**Work request**
For the data that follows, give the number of lines in which "faci" appears. Add nothing to it.

Stored data
╭──

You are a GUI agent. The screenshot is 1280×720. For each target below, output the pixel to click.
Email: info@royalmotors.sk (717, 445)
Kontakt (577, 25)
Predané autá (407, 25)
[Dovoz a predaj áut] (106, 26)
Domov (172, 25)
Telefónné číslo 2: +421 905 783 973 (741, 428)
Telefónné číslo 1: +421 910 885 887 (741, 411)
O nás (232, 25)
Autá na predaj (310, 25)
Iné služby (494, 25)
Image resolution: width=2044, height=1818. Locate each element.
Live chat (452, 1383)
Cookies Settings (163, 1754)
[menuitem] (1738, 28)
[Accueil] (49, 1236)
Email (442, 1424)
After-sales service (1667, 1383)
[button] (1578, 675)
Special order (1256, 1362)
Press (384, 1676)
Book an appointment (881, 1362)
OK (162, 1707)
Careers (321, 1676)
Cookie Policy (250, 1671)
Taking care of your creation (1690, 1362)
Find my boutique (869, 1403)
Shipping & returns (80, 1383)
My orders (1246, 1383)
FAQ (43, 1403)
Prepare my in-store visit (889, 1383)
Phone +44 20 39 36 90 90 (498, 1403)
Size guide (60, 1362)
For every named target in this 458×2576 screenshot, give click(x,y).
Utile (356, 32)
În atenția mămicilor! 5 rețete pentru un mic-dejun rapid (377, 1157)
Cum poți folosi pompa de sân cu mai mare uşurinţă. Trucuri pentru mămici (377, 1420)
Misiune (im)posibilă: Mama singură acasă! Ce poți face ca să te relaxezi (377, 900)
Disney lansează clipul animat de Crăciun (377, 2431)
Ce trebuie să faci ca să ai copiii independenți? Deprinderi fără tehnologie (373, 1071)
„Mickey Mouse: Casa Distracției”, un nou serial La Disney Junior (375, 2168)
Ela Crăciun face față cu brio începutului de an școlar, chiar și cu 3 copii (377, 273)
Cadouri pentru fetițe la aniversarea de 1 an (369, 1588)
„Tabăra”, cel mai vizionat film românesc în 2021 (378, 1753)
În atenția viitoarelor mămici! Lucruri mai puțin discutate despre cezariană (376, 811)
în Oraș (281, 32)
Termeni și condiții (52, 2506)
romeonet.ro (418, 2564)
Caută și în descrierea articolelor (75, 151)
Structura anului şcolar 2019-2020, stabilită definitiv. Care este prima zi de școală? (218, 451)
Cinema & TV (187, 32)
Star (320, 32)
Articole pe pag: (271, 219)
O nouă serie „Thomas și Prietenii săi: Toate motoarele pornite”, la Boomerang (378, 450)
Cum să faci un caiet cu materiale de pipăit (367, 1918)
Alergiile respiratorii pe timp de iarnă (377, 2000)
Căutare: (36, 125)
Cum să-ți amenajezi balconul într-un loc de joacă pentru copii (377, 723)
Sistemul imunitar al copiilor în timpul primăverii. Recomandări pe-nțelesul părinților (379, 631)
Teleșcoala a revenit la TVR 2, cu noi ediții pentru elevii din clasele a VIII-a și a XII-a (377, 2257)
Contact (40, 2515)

╰──

**Task response**
2